Colômbia endurece código penal após greve geral e aumenta pena contra manifestantes
Legislação autoriza direito de legítima defesa "privilegiada" e prisão para quem "incitar" violência em protestos
Faltando cinco meses para o fim do mandato, o presidente da Colômbia, Iván Duque promulgou uma nova lei de "segurança cidadã". A legislação seria uma resposta à maior greve geral da história do país, que aconteceu no primeiro semestre de 2021. Oposição e organizações de direitos humanos criticam o projeto por "criminalizar" os protestos sociais.
Entre as principais mudanças está o estabelecimento de pena de 48 a 144 meses de reclusão para quem "atentar contra a infraestrutura de segurança e administração da justiça colombiana"; cria a figura de "legítima defesa privilegiada" para quem pegar em armas para se defender de "agressão injusta"; e criminaliza a posse de armas brancas durante manifestações públicas.
Os líderes sociais poderão ser detidos se comprovado que atuaram incitando a violência. O novo texto também proíbe qualquer tipo de bloqueio de vias — uma das principais táticas da greve geral de 2021.

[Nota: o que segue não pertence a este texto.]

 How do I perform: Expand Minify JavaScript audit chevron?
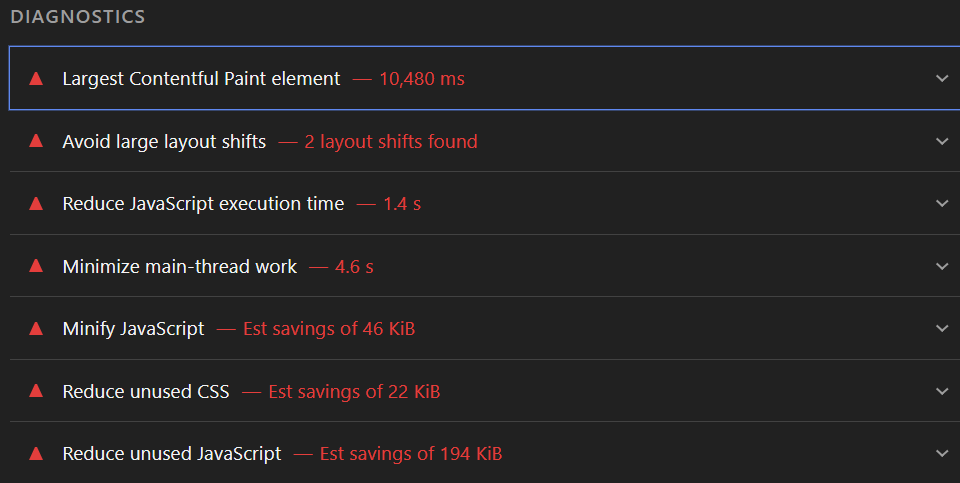[941, 328]
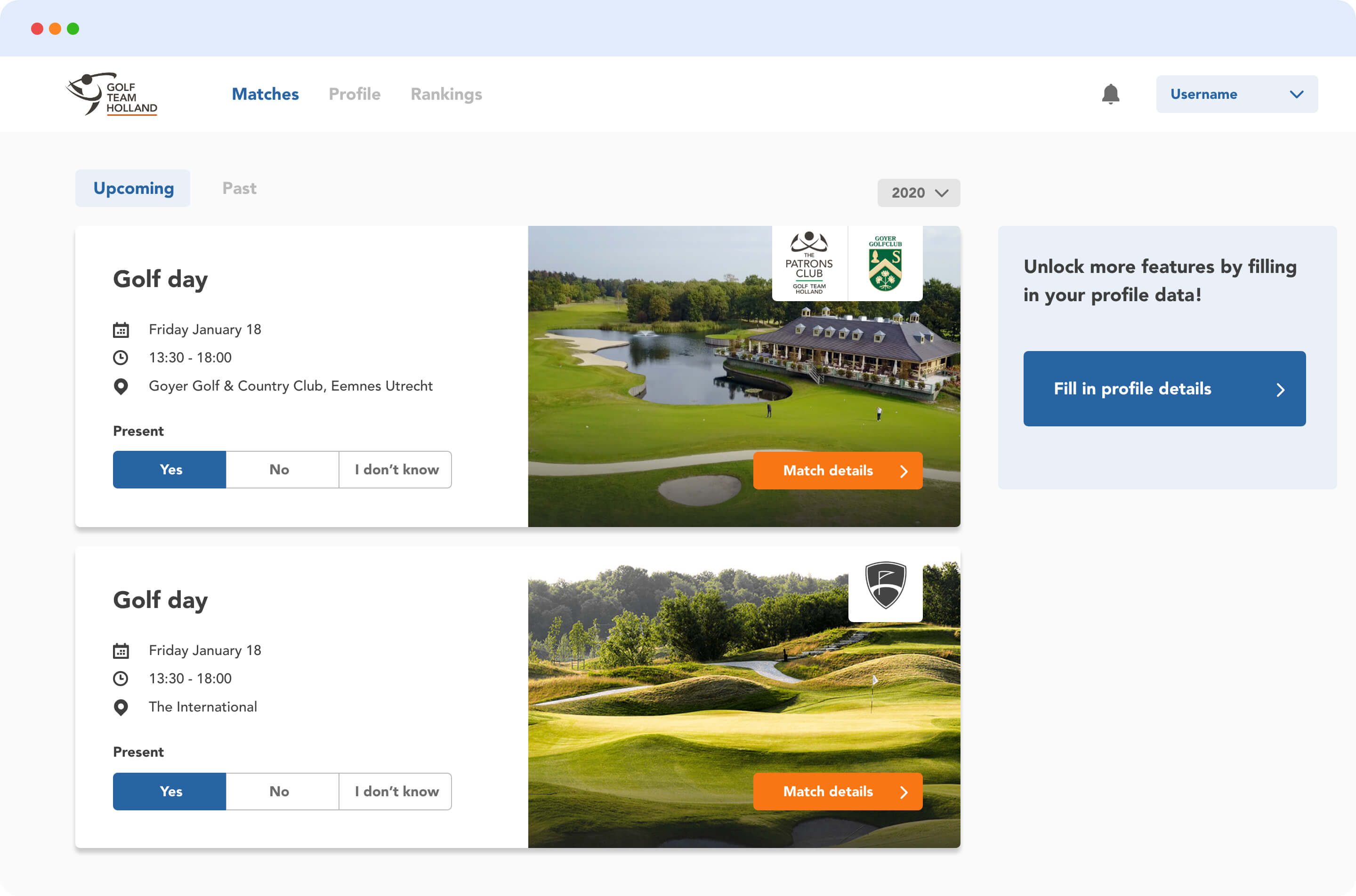Click the location pin beside Goyer Golf
Screen dimensions: 1356x896
121,387
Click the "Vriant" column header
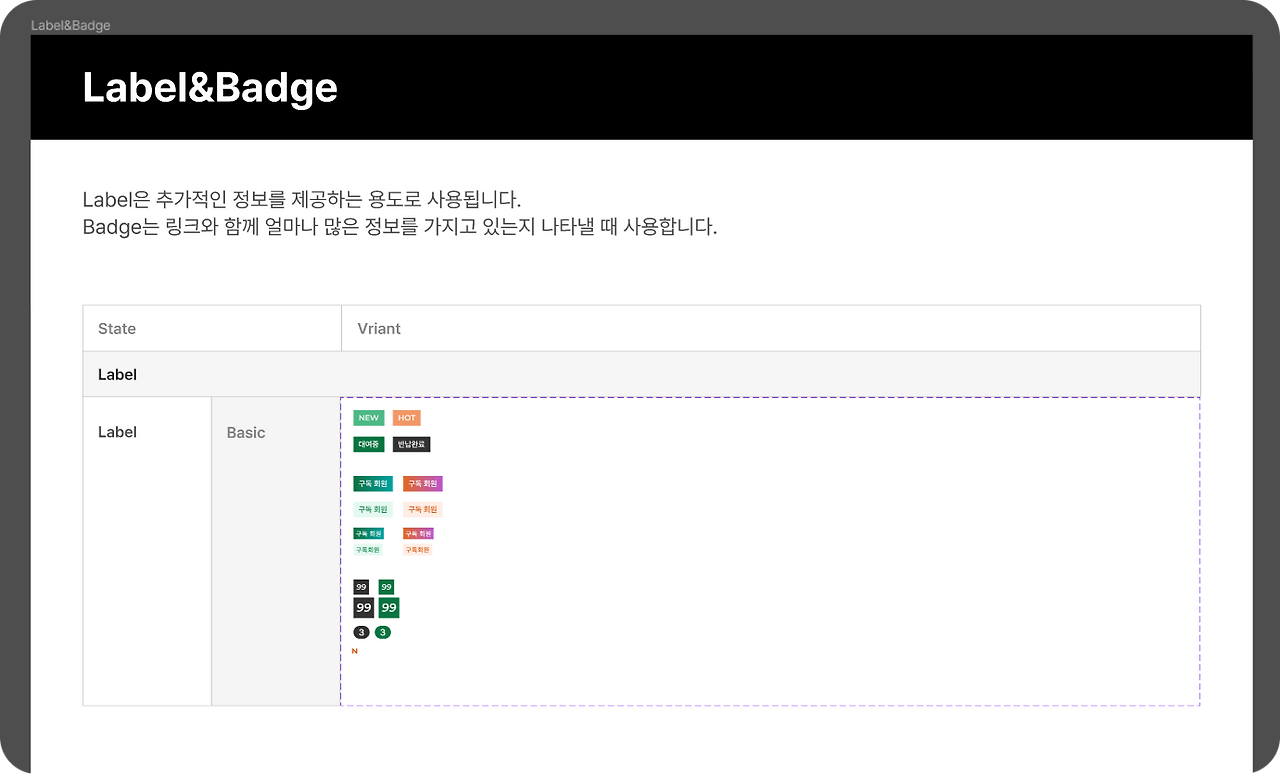 click(379, 328)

Duque classifica a medida como uma "sanção exemplar para o vandalismo". Já o ministro de Justiça, Wilson Ruiz, afirma que a lei é uma grande conquista e será "implacável contra a delinquência".
Já o chefe o Ministro do Interior, Daniel Palacios, disse: "é claro que alguns estão em desacordo, mas este é um governo de fatos e com esta lei estamos brindando mais ferramentas aos juízes para sancionar os violentos que perturbam a tranquilidade", assegurando que o texto final é fruto do diálogo entre distintas instituições do Estado. Ambos acompanharam Duque numa cerimônia de promulgação da lei na última terça-feira (25), na Casa de Nariño, sede do governo.
A advogada e representante da ONG Lazos de Dignidad, Martha Isabel Fajardo, critica o discurso oficial. "É uma lei profundamente antidemocrática, própria de governos autoritários e, sem dúvida, criminaliza a manifestação social. Foi construída sob duas premissas: a doutrina da segurança cidadã e a doutrina do inimigo interno, que legitima vários mecanismos para dar mais liberdade à ação da força pública", afirma.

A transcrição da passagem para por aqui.